At first, I thought I had inadvertently entered an active war zone. I was on a lonely two-lane road in southern New Mexico heading for El Paso, Texas. Off to the side of the road, hardly concealed behind some desert shrubs, I suddenly noticed what seemed to be a tank. For a second, I thought I might be seeing an apparition. When I stopped to take a picture, a soldier wearing a camouflage helmet emerged from the top of the Stryker, a 19-ton, eight-wheeled combat vehicle that was regularly used in military operations in Iraq and Afghanistan. He looked my way and I offered a pathetic wave. To my relief, he waved back, then settled behind what seemed to be a large surveillance display mounted atop the vehicle. With high-tech binoculars, he began to monitor the mountainous desert that stretched toward Mexico, 20 miles away, as if the enemy might appear at any moment.

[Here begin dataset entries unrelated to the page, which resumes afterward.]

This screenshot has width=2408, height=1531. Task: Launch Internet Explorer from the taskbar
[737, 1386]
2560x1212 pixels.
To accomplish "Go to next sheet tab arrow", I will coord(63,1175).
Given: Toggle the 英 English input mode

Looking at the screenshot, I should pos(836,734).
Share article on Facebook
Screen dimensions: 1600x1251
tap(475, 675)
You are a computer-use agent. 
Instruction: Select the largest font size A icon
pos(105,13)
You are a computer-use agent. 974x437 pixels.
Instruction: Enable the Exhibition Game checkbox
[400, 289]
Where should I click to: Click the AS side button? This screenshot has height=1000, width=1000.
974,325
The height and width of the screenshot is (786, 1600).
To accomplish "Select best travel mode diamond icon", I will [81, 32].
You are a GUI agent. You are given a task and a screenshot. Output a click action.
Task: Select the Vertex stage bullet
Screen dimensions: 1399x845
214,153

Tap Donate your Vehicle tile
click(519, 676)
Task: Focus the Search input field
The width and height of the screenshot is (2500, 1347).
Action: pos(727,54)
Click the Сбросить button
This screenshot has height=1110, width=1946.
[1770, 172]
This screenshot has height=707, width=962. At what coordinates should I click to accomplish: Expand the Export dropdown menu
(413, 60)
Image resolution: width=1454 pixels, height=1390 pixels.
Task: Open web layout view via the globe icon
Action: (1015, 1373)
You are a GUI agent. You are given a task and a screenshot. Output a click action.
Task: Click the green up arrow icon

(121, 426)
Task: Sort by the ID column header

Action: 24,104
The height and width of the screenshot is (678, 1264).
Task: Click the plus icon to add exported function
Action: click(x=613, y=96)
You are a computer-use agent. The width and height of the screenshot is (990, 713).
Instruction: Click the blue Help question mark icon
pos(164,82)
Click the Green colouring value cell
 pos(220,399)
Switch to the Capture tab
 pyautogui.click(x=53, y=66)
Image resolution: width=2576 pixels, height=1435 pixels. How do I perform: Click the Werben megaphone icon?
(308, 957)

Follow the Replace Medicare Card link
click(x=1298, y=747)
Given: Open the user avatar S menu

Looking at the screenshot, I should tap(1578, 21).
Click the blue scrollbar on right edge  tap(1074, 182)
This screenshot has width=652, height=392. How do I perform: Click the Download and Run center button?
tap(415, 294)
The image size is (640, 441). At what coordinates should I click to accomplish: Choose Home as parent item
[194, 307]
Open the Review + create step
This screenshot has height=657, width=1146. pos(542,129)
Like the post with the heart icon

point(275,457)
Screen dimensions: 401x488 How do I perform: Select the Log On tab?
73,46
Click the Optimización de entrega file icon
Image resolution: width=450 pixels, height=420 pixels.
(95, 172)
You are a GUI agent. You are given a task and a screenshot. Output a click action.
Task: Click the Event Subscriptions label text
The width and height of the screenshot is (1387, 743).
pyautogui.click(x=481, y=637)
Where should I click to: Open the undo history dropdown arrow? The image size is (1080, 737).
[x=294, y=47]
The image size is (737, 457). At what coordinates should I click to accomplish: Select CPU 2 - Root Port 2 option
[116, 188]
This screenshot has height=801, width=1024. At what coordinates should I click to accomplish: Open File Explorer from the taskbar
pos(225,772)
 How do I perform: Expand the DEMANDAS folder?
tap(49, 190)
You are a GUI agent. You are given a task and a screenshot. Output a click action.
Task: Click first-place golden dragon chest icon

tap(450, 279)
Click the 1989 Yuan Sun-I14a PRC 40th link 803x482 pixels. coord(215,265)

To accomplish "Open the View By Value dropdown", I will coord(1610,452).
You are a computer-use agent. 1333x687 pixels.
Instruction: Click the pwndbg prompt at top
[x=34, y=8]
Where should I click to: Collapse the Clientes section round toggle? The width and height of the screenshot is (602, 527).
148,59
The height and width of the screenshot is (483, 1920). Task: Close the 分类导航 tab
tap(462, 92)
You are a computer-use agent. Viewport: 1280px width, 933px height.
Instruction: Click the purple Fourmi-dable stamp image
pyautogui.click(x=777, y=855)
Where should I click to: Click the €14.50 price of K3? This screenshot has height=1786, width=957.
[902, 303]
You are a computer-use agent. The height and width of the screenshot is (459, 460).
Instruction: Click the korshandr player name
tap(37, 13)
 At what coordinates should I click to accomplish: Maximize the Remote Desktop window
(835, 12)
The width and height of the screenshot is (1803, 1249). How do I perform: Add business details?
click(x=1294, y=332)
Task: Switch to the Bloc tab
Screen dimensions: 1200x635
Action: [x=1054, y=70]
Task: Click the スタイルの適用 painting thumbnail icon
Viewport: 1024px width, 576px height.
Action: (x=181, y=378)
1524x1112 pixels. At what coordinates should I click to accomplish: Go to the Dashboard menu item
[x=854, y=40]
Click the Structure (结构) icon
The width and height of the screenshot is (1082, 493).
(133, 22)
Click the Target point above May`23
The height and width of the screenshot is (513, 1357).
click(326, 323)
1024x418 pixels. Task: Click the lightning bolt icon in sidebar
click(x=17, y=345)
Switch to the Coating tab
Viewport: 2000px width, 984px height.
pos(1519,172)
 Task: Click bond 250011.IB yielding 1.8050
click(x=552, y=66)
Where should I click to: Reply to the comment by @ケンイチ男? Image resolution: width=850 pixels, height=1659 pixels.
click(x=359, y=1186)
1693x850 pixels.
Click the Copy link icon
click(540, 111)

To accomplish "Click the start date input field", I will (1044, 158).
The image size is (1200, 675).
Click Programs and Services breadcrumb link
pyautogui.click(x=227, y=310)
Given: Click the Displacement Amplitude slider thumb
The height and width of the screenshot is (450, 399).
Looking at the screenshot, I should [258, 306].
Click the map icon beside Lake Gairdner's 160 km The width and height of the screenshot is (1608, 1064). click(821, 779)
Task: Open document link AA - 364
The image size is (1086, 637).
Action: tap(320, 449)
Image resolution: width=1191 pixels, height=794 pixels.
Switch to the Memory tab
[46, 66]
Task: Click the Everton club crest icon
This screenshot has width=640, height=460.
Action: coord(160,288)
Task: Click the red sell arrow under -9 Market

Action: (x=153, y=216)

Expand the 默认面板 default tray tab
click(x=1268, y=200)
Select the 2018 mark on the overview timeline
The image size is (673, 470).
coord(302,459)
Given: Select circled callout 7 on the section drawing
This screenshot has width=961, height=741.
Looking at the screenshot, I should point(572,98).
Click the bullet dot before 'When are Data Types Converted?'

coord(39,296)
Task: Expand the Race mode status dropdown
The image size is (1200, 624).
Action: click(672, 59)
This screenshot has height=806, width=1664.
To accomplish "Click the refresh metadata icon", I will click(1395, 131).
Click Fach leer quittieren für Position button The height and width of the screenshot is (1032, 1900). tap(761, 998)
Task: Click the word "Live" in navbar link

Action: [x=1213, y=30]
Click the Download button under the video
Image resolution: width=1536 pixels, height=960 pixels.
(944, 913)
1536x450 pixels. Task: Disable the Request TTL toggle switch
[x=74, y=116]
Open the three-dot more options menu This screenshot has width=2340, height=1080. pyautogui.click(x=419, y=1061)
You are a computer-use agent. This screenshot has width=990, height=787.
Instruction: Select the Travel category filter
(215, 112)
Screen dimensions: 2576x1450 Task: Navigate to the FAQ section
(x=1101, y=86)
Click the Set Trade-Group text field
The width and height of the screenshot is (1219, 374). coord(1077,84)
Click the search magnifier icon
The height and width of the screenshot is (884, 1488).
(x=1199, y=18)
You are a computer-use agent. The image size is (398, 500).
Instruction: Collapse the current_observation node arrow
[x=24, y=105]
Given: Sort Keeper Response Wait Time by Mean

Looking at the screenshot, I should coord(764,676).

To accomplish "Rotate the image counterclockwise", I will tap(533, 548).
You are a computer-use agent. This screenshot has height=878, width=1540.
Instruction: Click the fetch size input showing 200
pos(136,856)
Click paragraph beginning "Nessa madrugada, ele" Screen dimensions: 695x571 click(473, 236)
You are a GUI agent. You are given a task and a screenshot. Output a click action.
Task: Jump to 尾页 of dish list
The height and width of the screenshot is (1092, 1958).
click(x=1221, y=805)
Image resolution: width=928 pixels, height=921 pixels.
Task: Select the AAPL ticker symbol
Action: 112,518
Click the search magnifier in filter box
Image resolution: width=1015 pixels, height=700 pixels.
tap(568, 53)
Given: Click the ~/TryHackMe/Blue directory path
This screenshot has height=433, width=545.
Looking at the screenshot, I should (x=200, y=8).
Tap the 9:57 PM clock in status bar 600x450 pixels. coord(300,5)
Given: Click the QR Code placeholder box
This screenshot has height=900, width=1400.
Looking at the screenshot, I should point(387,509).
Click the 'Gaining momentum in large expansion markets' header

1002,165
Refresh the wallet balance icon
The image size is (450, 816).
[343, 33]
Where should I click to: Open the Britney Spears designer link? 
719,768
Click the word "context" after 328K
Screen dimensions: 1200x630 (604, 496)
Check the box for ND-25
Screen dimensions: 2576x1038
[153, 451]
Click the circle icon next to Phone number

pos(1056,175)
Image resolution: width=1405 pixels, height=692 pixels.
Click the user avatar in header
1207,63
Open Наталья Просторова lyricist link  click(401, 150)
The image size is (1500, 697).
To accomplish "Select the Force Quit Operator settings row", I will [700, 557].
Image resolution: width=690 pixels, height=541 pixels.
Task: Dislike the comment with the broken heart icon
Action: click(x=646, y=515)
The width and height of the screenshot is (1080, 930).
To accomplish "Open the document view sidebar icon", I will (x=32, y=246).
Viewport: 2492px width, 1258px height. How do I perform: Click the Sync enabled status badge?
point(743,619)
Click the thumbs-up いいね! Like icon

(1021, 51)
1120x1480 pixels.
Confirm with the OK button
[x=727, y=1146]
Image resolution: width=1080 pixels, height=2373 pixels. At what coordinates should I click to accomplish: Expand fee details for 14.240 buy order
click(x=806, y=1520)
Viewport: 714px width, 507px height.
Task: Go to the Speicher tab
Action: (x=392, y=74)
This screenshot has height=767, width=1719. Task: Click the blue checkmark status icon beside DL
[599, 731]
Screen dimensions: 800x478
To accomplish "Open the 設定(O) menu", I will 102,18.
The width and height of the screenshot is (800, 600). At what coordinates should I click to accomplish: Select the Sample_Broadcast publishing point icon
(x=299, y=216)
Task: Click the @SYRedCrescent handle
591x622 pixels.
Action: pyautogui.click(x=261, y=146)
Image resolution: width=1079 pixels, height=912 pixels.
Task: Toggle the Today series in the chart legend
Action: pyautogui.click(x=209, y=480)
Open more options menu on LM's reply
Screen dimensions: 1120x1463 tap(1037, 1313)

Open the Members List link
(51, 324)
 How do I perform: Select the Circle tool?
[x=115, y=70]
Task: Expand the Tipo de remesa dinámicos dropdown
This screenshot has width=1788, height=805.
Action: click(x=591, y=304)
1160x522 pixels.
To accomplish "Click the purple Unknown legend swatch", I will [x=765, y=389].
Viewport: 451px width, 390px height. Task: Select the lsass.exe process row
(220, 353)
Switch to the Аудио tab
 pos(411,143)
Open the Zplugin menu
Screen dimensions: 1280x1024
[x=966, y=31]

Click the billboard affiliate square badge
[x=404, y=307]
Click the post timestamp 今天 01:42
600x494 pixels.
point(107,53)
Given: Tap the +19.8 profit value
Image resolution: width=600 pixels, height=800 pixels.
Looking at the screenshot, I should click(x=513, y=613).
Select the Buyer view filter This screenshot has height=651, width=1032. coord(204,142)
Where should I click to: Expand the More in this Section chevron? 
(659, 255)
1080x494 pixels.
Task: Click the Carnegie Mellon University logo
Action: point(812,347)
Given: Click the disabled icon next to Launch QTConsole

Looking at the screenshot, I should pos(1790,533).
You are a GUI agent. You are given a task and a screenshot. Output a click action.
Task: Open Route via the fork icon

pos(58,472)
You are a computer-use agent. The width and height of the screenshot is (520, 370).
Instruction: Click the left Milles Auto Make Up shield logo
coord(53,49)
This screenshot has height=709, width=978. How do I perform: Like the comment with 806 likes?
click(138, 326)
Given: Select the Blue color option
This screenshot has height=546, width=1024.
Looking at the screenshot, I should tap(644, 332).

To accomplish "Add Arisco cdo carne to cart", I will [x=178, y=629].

That was in 2012 and, though I had already been reporting on the militarization of the US-Mexican border for years, I had never seen anything like it. Barack Obama was still president, and it would be another six years before Donald Trump announced, with much fanfare, that he was essentially going to declare war at the border and send in the National Guard. (“We really haven’t done that before,” Trump told the media on April 3, “or certainly not very much before.”)
Operation Nimbus II, as the 2012 mission was called, involved 500 soldiers from Fort Bliss and Fort Hood and was a typical Joint Task Force North (JTF-N) operation. Those troops were officially there to provide the US Border Patrol with “intelligence and surveillance.” Since JTF-N was tasked with supporting the Department of Homeland Security (DHS) on the border, its motto was “protecting the Homeland.” However, it was also deeply involved in training soldiers for overseas military operations in ongoing American wars in the Greater Middle East.
Only weeks before, 40 Alaskan-based Army airborne engineers had parachuted into nearby Fort Huachuca as if they were part of an invasion force landing in southern Arizona. That border operation (despite the dramatic arrival, all they did was begin constructing a road) “mirrors the type of mission the 40 soldiers might conduct if they were deployed to Afghanistan,” JTF-N “project organizers” told the Nogales International. As JTF-N spokesman Armando Carrasco put it, “This will prepare them for future deployments, especially in the areas of current contingency operations.”
So seeing combat vehicles on the border shouldn’t have surprised me, even then. A “war” against immigrants had been declared long before Trump signed the memo to deploy 2,000 to 4,000 National Guard troops to the border. Indeed, there has been a continuous military presence there since 1989 and the Pentagon has played a crucial role in the historic expansion of the US border-security apparatus ever since.